副題に「チェチェンゲリラ従軍記」、帯に「プーチンの血塗られた闇」とある。
常岡浩介著、アスキー新書刊。
元・婚約者のジャーナリスト、常岡氏が送って下さった。
あたしは世界情勢に無知だ。
大概のことにも「みんながヤバいって言ってる」程度の認識しか持っていない。
常さんと結婚してればもの凄く詳しくなって今頃尤もらしく論じていたかも知れないかもけど、残念ながらそうはなれなかった。
常さんは、初めてのデートのとき、「待っていてくれる恋人もいない暮らしでは、戦場にいても、死にたくない、生きて帰りたいという気持ちが削げていく」と言っていた。
そんな過酷な現場での体験と、そこで出会った人のことが丁寧に綴られていて、常さんの人柄を思い出しながら読み耽った。
あたしといるときの彼は、戦場のことを少しも口にしなかった。
語れるようなことではなかったのだろう。
彼が口にしなかった気持ちを、もっと大切にしてあげればよかった、なんて今更に思う。
あたしは彼にもっと優しくあるべきだった。
どんな内容が書かれているのかは、是非読んでみて欲しい。
一言にしてしまえば、わかりやすく、面白い本だ。
もちろん、親交のあったリトビネンコの語った貴重な言葉と、それらを立体的に組み立てた流れは、無知なあたしが「そいつはヤバい」と自分の意識を持つのに充分なものだったけれど、あとがきにあたる章に書かれていることも含め、常さんの人柄の魅力に彩られたそれは、物語のようにも読めてしまう。

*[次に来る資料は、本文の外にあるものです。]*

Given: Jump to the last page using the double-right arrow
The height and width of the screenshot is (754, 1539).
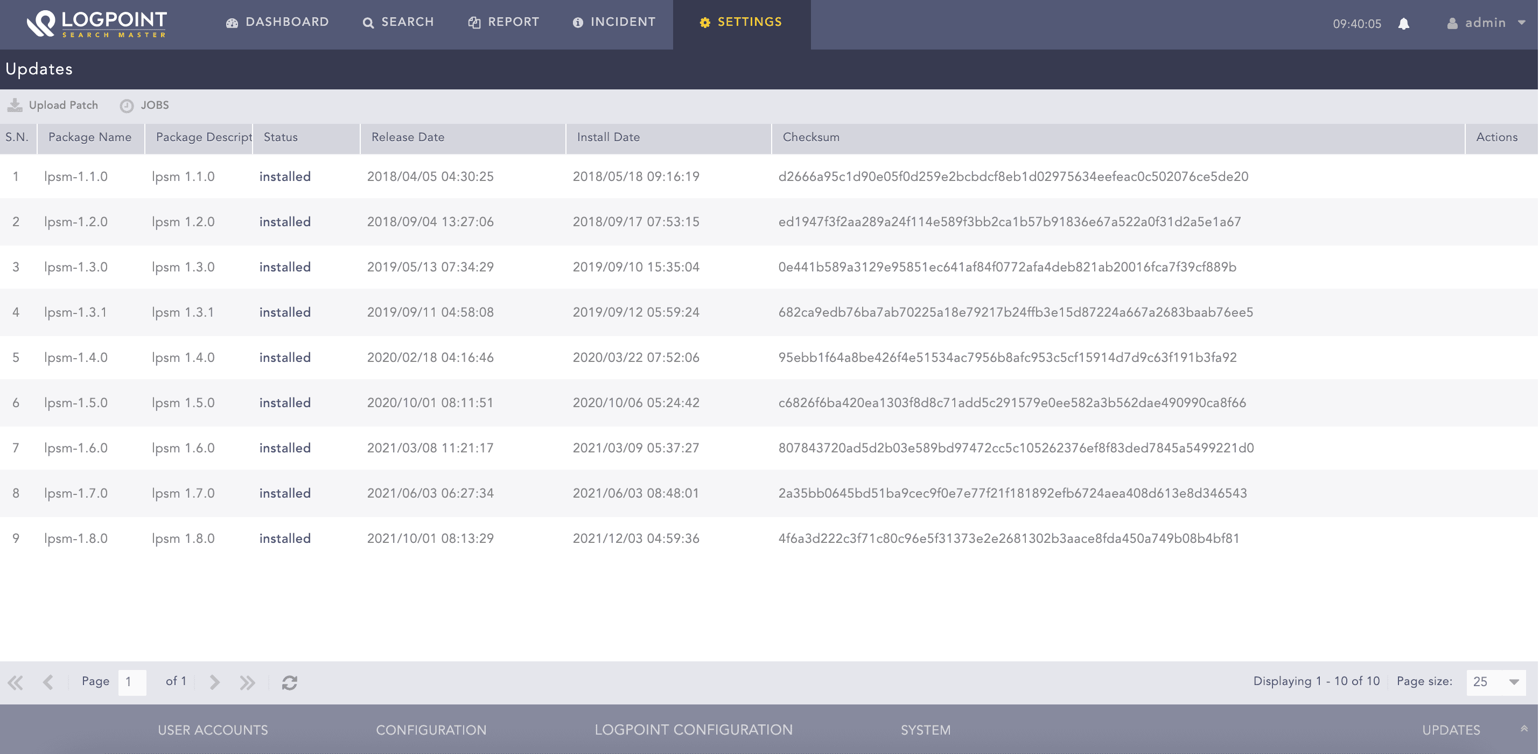Looking at the screenshot, I should 247,682.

すべては常さんの目に映った現実なのに、安穏とした日常の中でページをめくるあたしには、物語のようだという、痛み。
今はそれを感じ取るだけで精一杯だけれど。
時間のない人には、巻末の参考資料集だけでも立ち読みして欲しい。
生々しく語られるリトビネンコの言葉に背筋がぞっとする。
絵空事のホラーじゃない、本物のホラー、むしろスプラッタというのは、友人の血を浴びて帰還する現実に対して不謹慎だろうか。
書かれていることは衝撃的なのだろうけれど、前知識がないあたしには「なるほどそういうことなのか」とすんなり飲み込めてしまった。
書店に並んでいる本には、プーチンの写真の帯がついていて、表紙の半分を覆っている。世界のどこかにこんな現実がある。
それを語ってくれる人が、ちゃんといる。
ならば、あたしたちは耳を傾け、目を開かなければ。
常さんは今、ナイジェリアにいるそうだ。
無事に帰ってね。たくさんの人があなたを待っているよ。